» **Input records**:
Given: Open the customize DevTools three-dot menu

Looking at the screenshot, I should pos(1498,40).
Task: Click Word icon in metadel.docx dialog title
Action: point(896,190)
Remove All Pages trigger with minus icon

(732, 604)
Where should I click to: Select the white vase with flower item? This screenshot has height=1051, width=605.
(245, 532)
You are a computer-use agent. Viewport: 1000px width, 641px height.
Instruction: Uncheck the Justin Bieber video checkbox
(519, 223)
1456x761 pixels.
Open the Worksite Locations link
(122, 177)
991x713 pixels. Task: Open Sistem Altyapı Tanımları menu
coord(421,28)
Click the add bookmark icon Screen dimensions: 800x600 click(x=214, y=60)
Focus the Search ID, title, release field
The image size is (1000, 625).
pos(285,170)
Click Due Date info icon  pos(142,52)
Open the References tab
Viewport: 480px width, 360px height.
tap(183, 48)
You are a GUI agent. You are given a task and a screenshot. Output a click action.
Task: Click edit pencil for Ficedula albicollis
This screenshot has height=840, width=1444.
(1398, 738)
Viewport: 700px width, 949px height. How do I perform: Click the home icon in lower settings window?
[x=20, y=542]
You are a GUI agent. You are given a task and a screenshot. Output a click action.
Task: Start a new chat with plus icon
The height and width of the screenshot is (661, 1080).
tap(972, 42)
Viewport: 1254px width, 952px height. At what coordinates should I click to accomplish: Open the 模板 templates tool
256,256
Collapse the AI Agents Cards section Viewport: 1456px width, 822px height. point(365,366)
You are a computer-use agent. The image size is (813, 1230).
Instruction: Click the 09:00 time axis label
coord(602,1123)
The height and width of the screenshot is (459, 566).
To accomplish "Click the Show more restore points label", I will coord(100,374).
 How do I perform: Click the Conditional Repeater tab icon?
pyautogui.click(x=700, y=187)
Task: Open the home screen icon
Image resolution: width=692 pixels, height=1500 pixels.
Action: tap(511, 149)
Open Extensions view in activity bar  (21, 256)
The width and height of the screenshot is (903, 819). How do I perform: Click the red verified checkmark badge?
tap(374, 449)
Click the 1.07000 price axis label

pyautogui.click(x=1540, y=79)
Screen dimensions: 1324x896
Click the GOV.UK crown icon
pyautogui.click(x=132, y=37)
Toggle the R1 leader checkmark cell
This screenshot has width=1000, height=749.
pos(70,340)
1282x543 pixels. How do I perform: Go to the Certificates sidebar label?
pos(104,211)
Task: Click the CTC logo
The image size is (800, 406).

» **Exercise**:
Pull out every line of the records above that contains the word "checkmark", copying each line in full. Case counts.

» **Exercise solution**:
The width and height of the screenshot is (903, 819). How do I perform: Click the red verified checkmark badge?
Toggle the R1 leader checkmark cell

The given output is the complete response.